One CATE team focused on the different ways to engage students according to what type of classroom space is involved. They generated ideas that caught the attention of several campus partners who coordinate space usage and planning, including units such as OIT and the institutional space committee. Their work documented the seating, technology, and pedagogical tools in classrooms and considered how these elements translate into the best way to engage students in these spaces.
“Not all classrooms are built the same,” said Caroline Wienhold, CATE leadership team member and Faculty Fellow for natural sciences and mathematics. “What you do in a classroom where you can walk up to each student at tables is different from a room with steep stairs, compressed rows, or pull-up desks. We are curating engagement strategies for each style of large classroom available at UT.”
The group worked closely with the Office of the Provost and OIT to explore student needs from space to space.
“Linsey Graff in the provost’s office has been a great partner in encouraging this project,” said Wienhold. “Rachael Stanley in OIT has been doing amazing work on upgrading and adding utility to classrooms.utk.edu. We are partnering with them to bring our teaching expertise—as users of the large classroom spaces—to continue to expand the utility of existing resources.”
Peer-to-Peer Excellence
CATE member Neno Russell, associate professor in theater, works with TLI’s Ferlin McGaskey to develop a peer-observation protocol to create a more informal approach that can be used among faculty or graduate students to give teaching feedback. TLI has an existing, PoET-based framework for formal observations—the kind of documentation that faculty might include in a tenure dossier.
“We’ve been working on something that complements that: a more informal, conversational, ‘coffee-and-chat’ version of peer observation,” said Russell. “Our goal is for the CATE Peer Observation to serve as a helpful stepping-stone toward the more formal TLI matrix.”
The team is finalizing this new framework with plans to share it with faculty across the college spring 2026. Feedback from faculty will help provide TLI with a useful peer-to-peer tool.
“Our hope is that this framework will support early-career faculty who want informal, low-stakes advice on their teaching from more experienced colleagues,” said Russell. “It will also allow early-career faculty to observe senior faculty and learn from their approaches. Importantly, it will extend to graduate teaching assistants and postdocs, offering them and their mentors a practical, accessible way to engage in ongoing teaching development.”

• • •

▶ Complete the following:
• A. In the passage on CATE teams, in what field is Neno Russell an associate professor?
• B. Update the passage on CATE teams by rewriting the stretch from "Peer-to-Peer Excellence" through "useful peer-to-peer tool." with "spring 2026" replaced by "fall 2026".

▶ Excerpted records:
• • •

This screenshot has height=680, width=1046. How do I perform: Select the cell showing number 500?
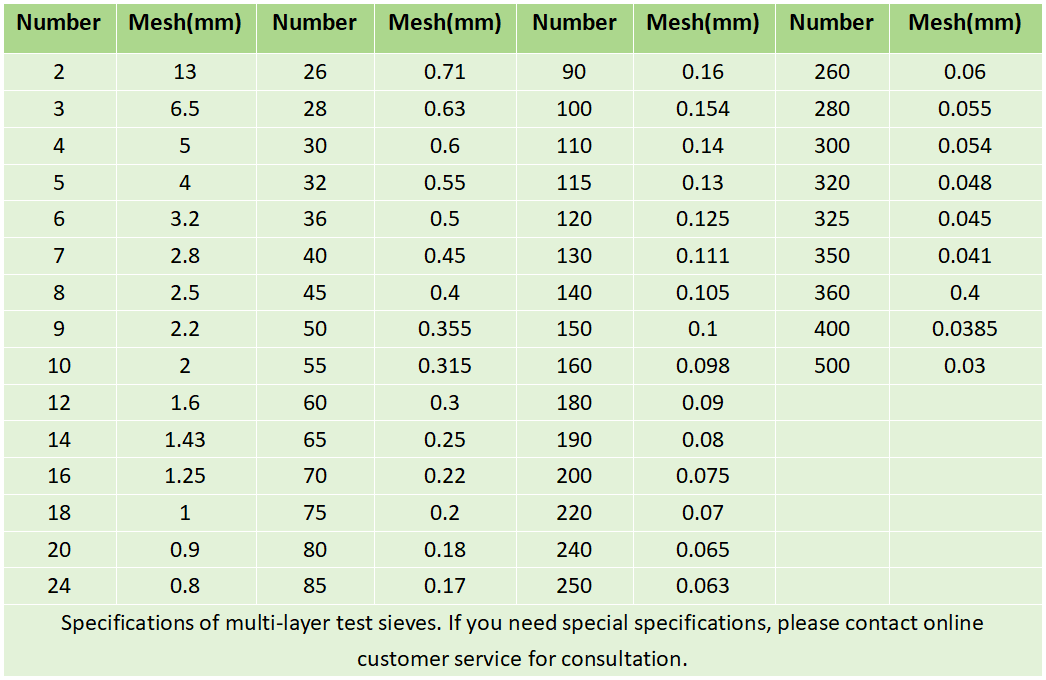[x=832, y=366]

• • •

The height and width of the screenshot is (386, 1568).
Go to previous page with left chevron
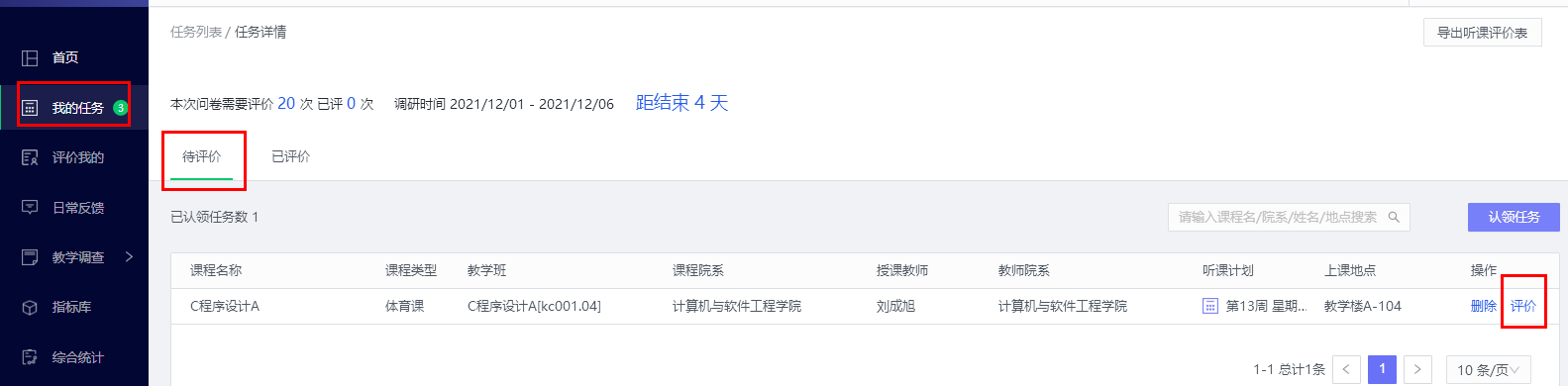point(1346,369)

• • •

▶ Solutions in order:
• A. Theater

• B.
Peer-to-Peer Excellence
CATE member Neno Russell, associate professor in theater, works with TLI’s Ferlin McGaskey to develop a peer-observation protocol to create a more informal approach that can be used among faculty or graduate students to give teaching feedback. TLI has an existing, PoET-based framework for formal observations—the kind of documentation that faculty might include in a tenure dossier.
“We’ve been working on something that complements that: a more informal, conversational, ‘coffee-and-chat’ version of peer observation,” said Russell. “Our goal is for the CATE Peer Observation to serve as a helpful stepping-stone toward the more formal TLI matrix.”
The team is finalizing this new framework with plans to share it with faculty across the college fall 2026. Feedback from faculty will help provide TLI with a useful peer-to-peer tool.